To summarize the text, the defendant had made a real estate investment of ¥85,000,000 (approximately $81,000) after being solicited by the male victim but fell into a large debt after the investment failed. The defendant became angry with the victim, who was soliciting further investments and stabbed him more than a dozen times with a kitchen knife, killing him. Along with our purpose of comparison under conditions with enough organized material and information like an actual trial and where the room for self-interpretation was minimized, participants could freely refer to this text as many times as they wanted while answering the questions.

This hypothetical case was created by us using a real murder case as a model and the sentence was handed down to the accused in that trial as a reference. Thus, the text included sufficiently detailed information about the circumstances and background of the crime, the time of the murder, the defendant’s attitude after the crime, and other details that would help participants decide the sentence. Finally, information about the prosecutor’s request for a 16-year prison sentence was presented.

Justification

Four types of justification were presented to the participants—retribution, incapacitation, general deterrence, and rehabilitation—to determine which justification was important in their sentencing of the defendant. The descriptions of these justifications were taken from Berryessa’s (2018) study. The participants were asked to enter a numerical value from 0 to 100 next to each of these justifications to achieve a total of 100%. The order of the presentation was randomized for each participant.

How much weight do you give to each in determining the punishment for the defendant in this case? Please answer, so the total is equal to 100%.

Retribution relies on the idea that for justice to be served, an offender deserves to be punished in a manner that is proportionate to the severity and moral heinousness of the committed crime.

Incapacitation aims to remove offenders from society to protect the general public from future unlawful behavior.

General deterrence attempts to prevent the future committal of crimes through the threat of future punishments that outweigh an individual’s motivation to commit future criminal acts.

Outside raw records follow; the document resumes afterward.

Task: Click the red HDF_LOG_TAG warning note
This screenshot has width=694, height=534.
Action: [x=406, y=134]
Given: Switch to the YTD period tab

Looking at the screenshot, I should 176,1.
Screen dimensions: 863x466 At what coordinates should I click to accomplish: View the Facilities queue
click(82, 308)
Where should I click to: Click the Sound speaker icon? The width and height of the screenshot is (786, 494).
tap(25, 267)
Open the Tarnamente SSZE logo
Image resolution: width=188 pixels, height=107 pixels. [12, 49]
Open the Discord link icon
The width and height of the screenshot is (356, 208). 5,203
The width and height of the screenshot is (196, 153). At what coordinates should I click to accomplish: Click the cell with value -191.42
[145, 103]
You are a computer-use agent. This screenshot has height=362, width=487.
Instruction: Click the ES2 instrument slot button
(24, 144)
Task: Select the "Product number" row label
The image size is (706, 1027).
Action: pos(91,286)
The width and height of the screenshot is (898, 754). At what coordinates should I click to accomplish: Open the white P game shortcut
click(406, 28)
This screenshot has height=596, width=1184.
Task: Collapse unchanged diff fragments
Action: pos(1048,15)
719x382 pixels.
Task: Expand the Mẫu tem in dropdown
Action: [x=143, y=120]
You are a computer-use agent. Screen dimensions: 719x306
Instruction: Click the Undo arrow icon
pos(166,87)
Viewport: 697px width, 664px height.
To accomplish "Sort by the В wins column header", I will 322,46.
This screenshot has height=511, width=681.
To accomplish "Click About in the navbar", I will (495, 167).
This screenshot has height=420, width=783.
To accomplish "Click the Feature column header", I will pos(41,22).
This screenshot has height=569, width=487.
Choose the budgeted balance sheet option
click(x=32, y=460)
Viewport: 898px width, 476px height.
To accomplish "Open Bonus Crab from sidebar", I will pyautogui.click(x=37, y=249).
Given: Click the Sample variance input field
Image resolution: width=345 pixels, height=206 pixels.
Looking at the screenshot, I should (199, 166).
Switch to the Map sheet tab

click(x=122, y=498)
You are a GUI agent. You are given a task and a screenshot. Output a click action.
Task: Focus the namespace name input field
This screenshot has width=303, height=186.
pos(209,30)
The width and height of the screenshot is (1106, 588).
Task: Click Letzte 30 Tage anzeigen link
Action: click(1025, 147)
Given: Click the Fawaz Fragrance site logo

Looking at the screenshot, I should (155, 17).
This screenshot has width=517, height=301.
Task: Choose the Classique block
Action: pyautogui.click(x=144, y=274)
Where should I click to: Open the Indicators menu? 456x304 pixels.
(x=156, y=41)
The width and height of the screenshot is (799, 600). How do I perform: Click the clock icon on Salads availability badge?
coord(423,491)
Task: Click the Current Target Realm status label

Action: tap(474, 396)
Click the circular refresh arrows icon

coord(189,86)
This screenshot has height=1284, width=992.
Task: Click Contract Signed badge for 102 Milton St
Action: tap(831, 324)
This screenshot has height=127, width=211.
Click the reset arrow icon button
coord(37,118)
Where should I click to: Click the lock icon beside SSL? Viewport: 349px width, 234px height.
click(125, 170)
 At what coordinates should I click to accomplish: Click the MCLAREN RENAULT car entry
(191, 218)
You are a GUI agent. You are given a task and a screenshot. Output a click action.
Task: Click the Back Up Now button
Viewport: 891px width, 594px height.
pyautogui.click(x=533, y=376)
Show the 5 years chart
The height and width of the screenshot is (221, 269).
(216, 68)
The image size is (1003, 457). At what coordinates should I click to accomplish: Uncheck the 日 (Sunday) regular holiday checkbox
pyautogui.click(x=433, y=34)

Rehabilitation seeks ways to actively reform and address the underlying reasons for an offender’s criminal behavior so that an individual will not reoffend.

The numerical input response method was both original to this study and a challenge. Most previous studies have adopted the approach of asking people to rate how much importance they place on each of the justifications (e.g., Carlsmith 2008; Carlsmith et al. 2002; Orth 2003; Twardawski et al. 2020). However, the respondents tended to provide importance to all the justifications, which made it difficult to distinguish which of the justifications formed their level of punishment (Spiranovic et al. 2012; Warner et al. 2019). Further, Warner et al. (2019) demonstrated that choosing a single justification was difficult for respondents; in their study, many laypeople chose more than one justification, even though they were instructed to choose just one. The same occurred with the judge’s sentencing statements. On average, three to four justifications were mentioned, and only in one-third of the cases could the most important justification be singled out. According to Robinson (1987), sentencing justification is normally a hybrid of retribution, incapacitation, general deterrence, and rehabilitation. To avoid these problems, the participants in our study were asked to indicate the relative ratio of the importance of each type of justification when the total was 100%.

In addition, we measured justification on a conventional Likert scale. Six justifications were directly extracted from Orth’s (2003) scale: retribution, incapacitation, general deterrence, rehabilitation, deterrence of the offender, and positive general prevention. It is to be noted that it constituted six justifications, and not the original four given by Berryessa (2018). The two additional justifications (deterrence of the offender and positive general prevention) were conceptually related to the original four, so it was essential that they were included. The participants responded to how important each of the following items were in punishing the defendant using a six-point scale (0 = very unimportant, 1 = unimportant, 2 = somewhat unimportant, 3 = somewhat important, 4 = important, and 5 = very important). A total of 12 items were measured, with two itemsFootnote 5 for each justification.

How important is the following justification in determining the penalty for the defendant in this case?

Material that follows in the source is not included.